** Opening Records shown block **

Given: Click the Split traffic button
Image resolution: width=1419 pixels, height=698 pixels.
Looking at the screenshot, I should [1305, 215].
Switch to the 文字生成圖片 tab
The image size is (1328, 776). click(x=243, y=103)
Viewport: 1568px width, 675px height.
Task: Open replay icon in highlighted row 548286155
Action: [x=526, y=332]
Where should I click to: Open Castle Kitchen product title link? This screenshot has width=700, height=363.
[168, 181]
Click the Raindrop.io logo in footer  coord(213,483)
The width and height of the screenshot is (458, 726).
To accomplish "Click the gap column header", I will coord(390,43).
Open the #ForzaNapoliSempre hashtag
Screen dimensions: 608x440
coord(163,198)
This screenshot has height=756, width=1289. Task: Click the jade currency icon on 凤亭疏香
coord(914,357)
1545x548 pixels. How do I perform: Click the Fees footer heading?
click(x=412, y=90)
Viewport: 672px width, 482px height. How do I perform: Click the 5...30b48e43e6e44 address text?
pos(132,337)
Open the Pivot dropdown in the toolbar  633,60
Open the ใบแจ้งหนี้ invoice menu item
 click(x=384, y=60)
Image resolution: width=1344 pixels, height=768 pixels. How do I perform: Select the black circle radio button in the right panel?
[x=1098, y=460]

** Closing Records shown block **

→ **Exercise directions**
In the listing above, locate the line containing "1545x548 pixels. How" and the line containing "Open the Pivot". Extract those two lines and every line between them, exactly as written, and only those.

→ **Response to the exercise**
1545x548 pixels. How do I perform: Click the Fees footer heading?
click(x=412, y=90)
Viewport: 672px width, 482px height. How do I perform: Click the 5...30b48e43e6e44 address text?
pos(132,337)
Open the Pivot dropdown in the toolbar  633,60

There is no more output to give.